Problem to solve: Can you quote, word for word, every line from the first line of the records below through the line containing "Close the cmd5", and nothing else?

Dataset extract:
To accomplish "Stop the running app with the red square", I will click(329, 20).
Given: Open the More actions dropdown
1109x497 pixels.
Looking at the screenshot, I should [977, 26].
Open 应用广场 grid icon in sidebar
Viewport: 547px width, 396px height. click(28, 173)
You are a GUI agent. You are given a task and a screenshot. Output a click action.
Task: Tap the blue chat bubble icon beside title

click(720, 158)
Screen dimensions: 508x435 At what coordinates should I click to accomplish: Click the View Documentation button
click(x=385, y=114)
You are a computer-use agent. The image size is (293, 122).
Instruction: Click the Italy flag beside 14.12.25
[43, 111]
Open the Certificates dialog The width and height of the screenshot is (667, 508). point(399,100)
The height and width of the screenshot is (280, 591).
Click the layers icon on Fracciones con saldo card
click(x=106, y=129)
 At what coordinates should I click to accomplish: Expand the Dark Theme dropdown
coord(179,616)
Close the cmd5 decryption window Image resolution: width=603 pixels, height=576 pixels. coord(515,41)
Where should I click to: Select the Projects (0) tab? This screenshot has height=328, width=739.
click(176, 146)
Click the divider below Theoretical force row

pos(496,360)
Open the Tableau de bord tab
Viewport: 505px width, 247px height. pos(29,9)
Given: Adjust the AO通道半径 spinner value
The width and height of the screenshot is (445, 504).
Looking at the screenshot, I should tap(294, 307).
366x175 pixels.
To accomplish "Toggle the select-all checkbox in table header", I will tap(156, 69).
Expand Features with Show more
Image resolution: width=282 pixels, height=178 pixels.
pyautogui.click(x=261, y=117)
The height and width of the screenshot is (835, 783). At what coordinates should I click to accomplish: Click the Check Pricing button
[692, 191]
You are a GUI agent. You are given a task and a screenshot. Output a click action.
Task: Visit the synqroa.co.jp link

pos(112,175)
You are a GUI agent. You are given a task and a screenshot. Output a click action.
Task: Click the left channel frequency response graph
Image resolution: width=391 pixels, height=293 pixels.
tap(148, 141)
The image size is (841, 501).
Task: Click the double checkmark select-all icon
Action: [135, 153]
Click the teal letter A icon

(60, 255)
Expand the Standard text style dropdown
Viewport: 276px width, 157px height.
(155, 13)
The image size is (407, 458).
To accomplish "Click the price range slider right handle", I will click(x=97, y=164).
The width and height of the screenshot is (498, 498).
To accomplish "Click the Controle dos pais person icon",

Answer area:
To accomplish "Stop the running app with the red square", I will click(329, 20).
Given: Open the More actions dropdown
1109x497 pixels.
Looking at the screenshot, I should [977, 26].
Open 应用广场 grid icon in sidebar
Viewport: 547px width, 396px height. click(28, 173)
You are a GUI agent. You are given a task and a screenshot. Output a click action.
Task: Tap the blue chat bubble icon beside title

click(720, 158)
Screen dimensions: 508x435 At what coordinates should I click to accomplish: Click the View Documentation button
click(x=385, y=114)
You are a computer-use agent. The image size is (293, 122).
Instruction: Click the Italy flag beside 14.12.25
[43, 111]
Open the Certificates dialog The width and height of the screenshot is (667, 508). point(399,100)
The height and width of the screenshot is (280, 591).
Click the layers icon on Fracciones con saldo card
click(x=106, y=129)
 At what coordinates should I click to accomplish: Expand the Dark Theme dropdown
coord(179,616)
Close the cmd5 decryption window Image resolution: width=603 pixels, height=576 pixels. coord(515,41)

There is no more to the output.